Exercise task
Rewrite everything from "I will 38,117." down to "Open The Pho", changing "list details view" to "large icons view" and leaving every other part of those lines as it is.

Data supplied
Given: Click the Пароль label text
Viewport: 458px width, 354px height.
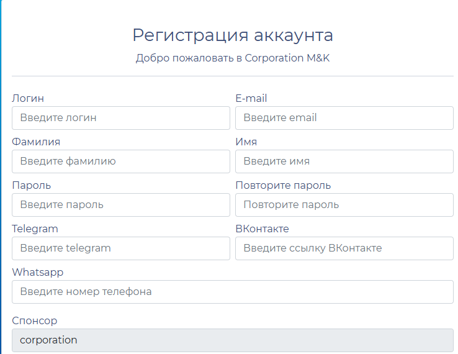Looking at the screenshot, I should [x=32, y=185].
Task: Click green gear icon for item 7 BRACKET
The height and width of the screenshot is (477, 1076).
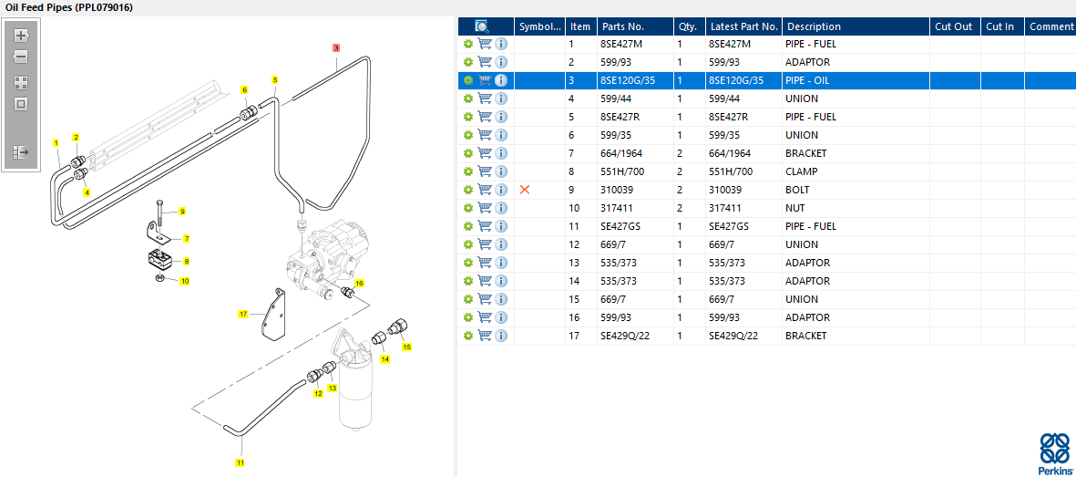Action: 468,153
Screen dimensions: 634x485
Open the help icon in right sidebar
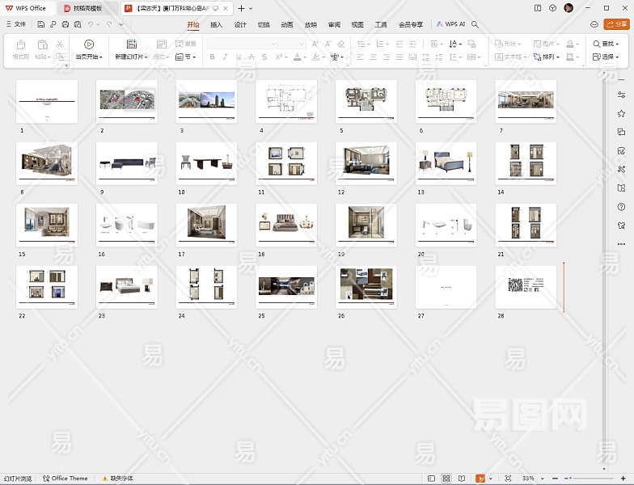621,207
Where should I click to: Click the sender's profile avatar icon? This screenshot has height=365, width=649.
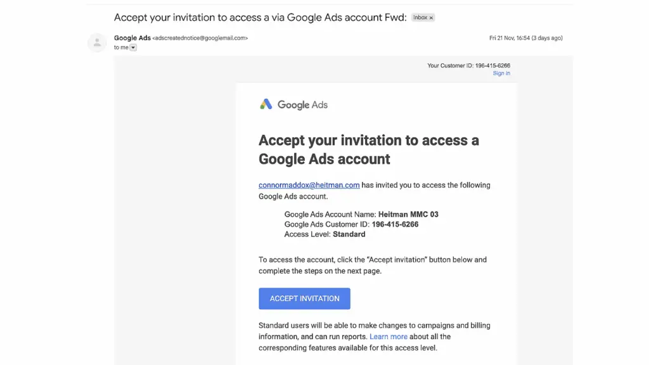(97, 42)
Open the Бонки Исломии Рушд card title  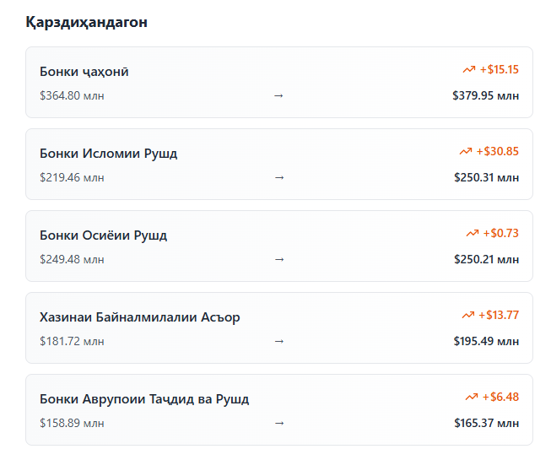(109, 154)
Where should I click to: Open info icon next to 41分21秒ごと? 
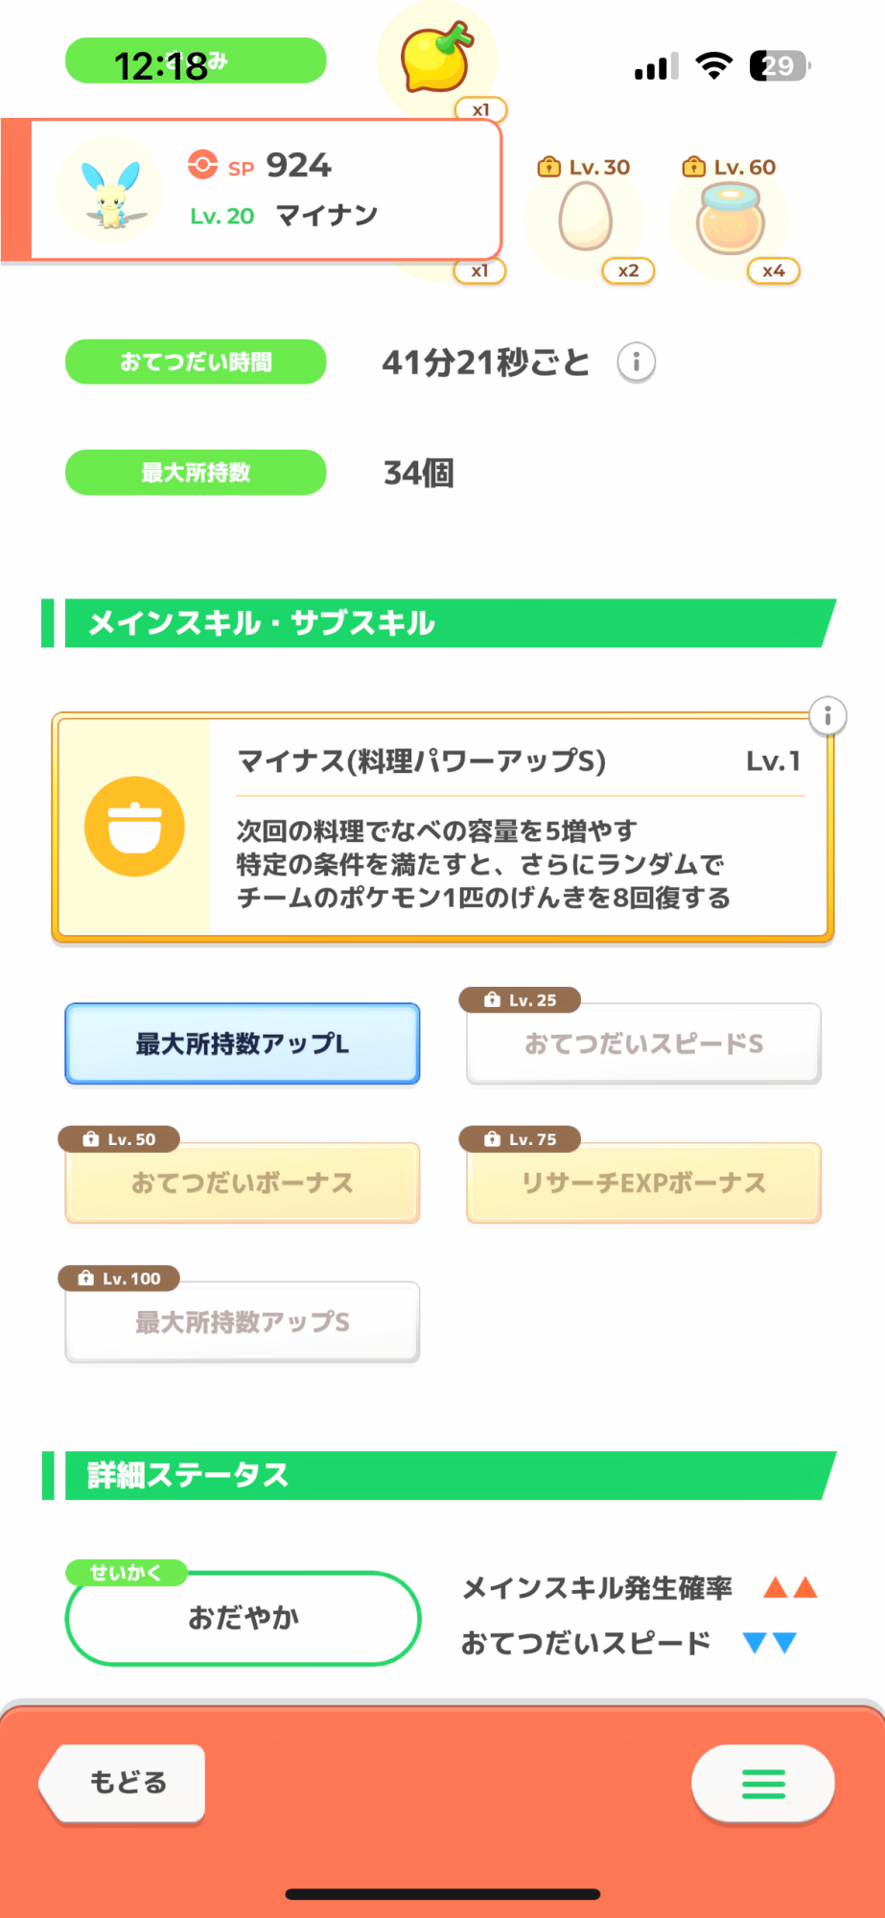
==
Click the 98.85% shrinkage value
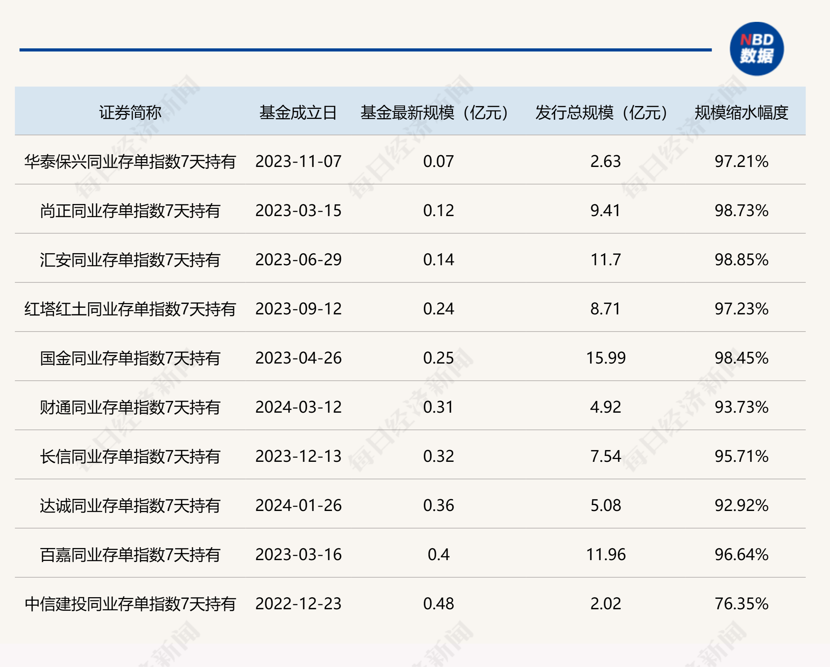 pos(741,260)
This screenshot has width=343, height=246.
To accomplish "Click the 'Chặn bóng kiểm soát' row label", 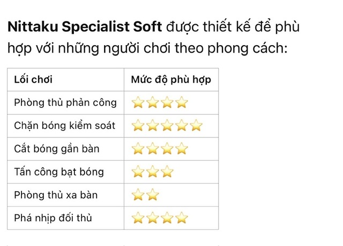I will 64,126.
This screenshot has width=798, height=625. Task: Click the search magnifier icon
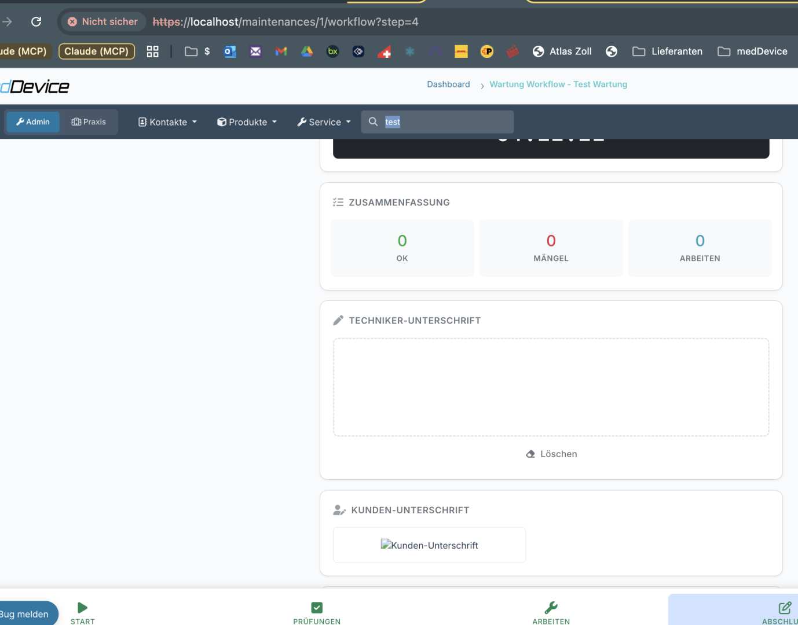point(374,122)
---
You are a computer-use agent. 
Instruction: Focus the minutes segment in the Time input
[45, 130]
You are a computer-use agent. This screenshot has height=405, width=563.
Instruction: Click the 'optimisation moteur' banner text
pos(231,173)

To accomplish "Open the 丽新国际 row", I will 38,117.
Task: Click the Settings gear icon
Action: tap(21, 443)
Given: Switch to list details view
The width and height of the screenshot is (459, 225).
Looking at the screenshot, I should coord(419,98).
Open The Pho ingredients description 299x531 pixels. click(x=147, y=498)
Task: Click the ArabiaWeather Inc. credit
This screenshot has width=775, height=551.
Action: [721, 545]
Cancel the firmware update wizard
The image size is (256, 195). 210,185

Task result
To accomplish "Open the 丽新国际 row", I will 38,117.
Task: Click the Settings gear icon
Action: tap(21, 443)
Given: Switch to large icons view
The width and height of the screenshot is (459, 225).
Looking at the screenshot, I should coord(419,98).
Open The Pho ingredients description 299x531 pixels. click(x=147, y=498)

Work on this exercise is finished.